### Task directions
Copy exactly, please, each line of the data below until the line that contains "Select the FDS Server CRASH! icon" has been copied, beginning at the top.

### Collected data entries
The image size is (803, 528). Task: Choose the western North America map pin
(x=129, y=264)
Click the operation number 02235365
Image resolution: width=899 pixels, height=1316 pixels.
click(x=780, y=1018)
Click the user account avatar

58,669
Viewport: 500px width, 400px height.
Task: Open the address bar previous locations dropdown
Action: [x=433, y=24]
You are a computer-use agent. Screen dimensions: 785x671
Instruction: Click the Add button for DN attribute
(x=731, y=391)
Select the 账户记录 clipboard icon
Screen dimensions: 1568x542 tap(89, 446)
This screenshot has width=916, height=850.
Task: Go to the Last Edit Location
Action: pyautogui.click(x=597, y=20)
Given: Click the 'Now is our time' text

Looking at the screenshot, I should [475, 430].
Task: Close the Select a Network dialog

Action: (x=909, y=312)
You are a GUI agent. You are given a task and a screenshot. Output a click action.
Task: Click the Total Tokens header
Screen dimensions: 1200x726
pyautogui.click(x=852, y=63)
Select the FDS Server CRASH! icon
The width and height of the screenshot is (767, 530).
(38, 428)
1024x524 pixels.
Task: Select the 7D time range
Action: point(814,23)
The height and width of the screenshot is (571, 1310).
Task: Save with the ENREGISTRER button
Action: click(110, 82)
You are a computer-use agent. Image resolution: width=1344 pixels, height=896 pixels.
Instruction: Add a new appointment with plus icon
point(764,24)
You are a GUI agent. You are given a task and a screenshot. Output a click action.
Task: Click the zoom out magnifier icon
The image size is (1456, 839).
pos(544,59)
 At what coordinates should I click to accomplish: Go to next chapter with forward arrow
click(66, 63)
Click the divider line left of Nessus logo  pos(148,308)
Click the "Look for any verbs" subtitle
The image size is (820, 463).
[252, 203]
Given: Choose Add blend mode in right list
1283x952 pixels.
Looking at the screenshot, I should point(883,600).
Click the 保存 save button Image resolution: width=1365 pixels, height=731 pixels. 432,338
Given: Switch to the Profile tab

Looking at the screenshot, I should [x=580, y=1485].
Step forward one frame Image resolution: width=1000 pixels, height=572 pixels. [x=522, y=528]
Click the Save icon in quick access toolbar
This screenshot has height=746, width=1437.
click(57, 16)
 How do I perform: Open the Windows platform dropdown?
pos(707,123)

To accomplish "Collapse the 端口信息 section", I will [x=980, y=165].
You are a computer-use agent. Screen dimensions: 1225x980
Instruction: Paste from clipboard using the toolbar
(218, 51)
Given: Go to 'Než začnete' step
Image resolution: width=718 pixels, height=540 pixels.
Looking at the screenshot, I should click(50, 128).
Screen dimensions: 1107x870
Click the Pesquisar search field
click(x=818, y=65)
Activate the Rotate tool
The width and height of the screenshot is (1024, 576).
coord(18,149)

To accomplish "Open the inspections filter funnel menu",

### Result of this exercise
The image size is (803, 528). Task: Choose the western North America map pin
(x=129, y=264)
Click the operation number 02235365
Image resolution: width=899 pixels, height=1316 pixels.
click(x=780, y=1018)
Click the user account avatar

58,669
Viewport: 500px width, 400px height.
Task: Open the address bar previous locations dropdown
Action: [x=433, y=24]
You are a computer-use agent. Screen dimensions: 785x671
Instruction: Click the Add button for DN attribute
(x=731, y=391)
Select the 账户记录 clipboard icon
Screen dimensions: 1568x542 tap(89, 446)
This screenshot has width=916, height=850.
Task: Go to the Last Edit Location
Action: pyautogui.click(x=597, y=20)
Given: Click the 'Now is our time' text

Looking at the screenshot, I should [475, 430].
Task: Close the Select a Network dialog

Action: (x=909, y=312)
You are a GUI agent. You are given a task and a screenshot. Output a click action.
Task: Click the Total Tokens header
Screen dimensions: 1200x726
pyautogui.click(x=852, y=63)
Select the FDS Server CRASH! icon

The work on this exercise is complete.